Serbia quietly marks 10 years since Milosevic was ousted
Serbia's leader has said the ousting of Slobodan Milosevic 10 years ago marked the establishment of the Balkan country's democracy.
Marking the 10th anniversary at a conference in the capital Belgrade, President Boris Tadic said Serbia was closer to joining the European Union.
But commemorations of the event, in which crowds backed by a bulldozer stormed parliament, were muted.
There was little sign of any public gathering in Belgrade.
Both the EU and US sent congratulations, Brussels welcoming Serbia's democratic reforms and economic progress.
The EU would continue to support Serbia on its EU path, in both the political and economic sense, the office of High Representative for Foreign Affairs and Security Policy Baroness Ashton was quoted as saying by Serbia's B92 news website.

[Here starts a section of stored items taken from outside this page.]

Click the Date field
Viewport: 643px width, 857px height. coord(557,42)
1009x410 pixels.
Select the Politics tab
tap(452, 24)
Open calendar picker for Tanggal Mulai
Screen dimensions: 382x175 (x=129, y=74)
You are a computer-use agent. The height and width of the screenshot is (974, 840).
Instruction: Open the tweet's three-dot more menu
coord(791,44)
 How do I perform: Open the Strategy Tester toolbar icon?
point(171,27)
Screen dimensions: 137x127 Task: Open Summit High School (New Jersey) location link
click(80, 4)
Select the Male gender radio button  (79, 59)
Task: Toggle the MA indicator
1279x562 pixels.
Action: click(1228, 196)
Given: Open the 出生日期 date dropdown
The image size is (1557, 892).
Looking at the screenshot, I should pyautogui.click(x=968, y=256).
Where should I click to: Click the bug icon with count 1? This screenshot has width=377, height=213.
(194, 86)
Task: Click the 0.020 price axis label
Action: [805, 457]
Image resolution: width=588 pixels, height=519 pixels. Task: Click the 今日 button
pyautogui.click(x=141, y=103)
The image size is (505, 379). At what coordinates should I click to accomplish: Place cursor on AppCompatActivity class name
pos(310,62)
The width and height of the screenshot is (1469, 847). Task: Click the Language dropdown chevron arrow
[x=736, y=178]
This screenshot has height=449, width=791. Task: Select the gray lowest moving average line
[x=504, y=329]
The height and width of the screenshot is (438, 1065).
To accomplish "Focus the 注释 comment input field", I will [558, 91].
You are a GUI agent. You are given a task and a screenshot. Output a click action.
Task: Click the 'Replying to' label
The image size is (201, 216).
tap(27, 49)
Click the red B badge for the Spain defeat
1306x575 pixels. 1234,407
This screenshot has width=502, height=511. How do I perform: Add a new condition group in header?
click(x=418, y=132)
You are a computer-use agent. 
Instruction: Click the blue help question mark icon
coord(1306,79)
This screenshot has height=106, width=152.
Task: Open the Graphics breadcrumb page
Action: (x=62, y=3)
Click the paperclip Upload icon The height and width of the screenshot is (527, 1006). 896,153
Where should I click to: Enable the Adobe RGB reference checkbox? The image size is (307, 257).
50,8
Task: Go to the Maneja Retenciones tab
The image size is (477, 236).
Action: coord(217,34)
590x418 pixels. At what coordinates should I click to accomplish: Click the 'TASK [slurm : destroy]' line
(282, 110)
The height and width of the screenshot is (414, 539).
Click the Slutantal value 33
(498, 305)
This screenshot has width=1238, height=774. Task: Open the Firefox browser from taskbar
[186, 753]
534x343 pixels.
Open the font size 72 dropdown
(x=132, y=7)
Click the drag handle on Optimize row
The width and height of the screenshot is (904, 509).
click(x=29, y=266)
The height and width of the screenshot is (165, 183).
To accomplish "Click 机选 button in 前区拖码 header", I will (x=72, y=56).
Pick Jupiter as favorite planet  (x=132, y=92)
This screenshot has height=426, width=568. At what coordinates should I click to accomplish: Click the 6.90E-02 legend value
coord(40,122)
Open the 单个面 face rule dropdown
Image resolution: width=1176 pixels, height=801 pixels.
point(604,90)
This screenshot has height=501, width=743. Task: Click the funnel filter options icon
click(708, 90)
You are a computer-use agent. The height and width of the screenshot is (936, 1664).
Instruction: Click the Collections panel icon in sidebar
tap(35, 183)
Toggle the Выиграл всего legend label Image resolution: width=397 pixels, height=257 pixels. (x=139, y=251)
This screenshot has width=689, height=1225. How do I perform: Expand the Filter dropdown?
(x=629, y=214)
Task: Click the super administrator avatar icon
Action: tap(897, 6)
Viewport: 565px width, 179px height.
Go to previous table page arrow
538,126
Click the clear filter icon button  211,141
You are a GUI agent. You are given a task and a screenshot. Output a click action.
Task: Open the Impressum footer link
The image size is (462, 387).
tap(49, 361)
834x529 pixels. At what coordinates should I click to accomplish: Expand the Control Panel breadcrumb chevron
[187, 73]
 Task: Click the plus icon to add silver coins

US Ambassador Mary Warlick said Serbia was "on the road towards integration into European and Western institutions in order to take the place it deserves among other democratic and progressive nations of the world".
"We see the day when Serbia will be a force of stability in the Balkans and the leader of regional co-operation," she said in an article published in the Belgrade daily Politika.
Hundreds of thousands gathered in Belgrade in October 2000 after what was widely believed to be a stolen presidential election, to oust a man who had led his people into wars, diplomatic isolation and economic meltdown, the BBC's Mark Lowen reports from Belgrade.
Mr Milosevic had presided over a disastrous decade, brutally repressing dissenting voices and leading his people into wars in Slovenia, Croatia, Bosnia and Kosovo as Yugoslavia collapsed, which provoked harsh economic sanctions from the West.
The crowds called for his resignation and then, spontaneously, they stormed parliament, setting the building ablaze.
The October Revolution, as it became known, forced Mr Milosevic to admit defeat and step down just a few hours later.
Ten years on, Serbia has changed but its development was halted when reformist Prime Minister Zoran Djindjic was assassinated in 2003, our correspondent says.
Political analyst Ivan Vejvoda told the BBC that Serbia's aim of EU membership was now finally moving the country forward.
"I think there's a sense that with the movement towards the European Union, with the calming down of relations in the region, with the constructive approach vis-a-vis Bosnia and Croatia, there's a sense that we're definitely now picking up again," he said.
Slobodan Milosevic died in 2006 while standing trial in The Hague for war crimes.
Ten years on from the October revolution he is etched into the memory of this nation as it tries to move on and show a democratic, European face to the world, our correspondent says.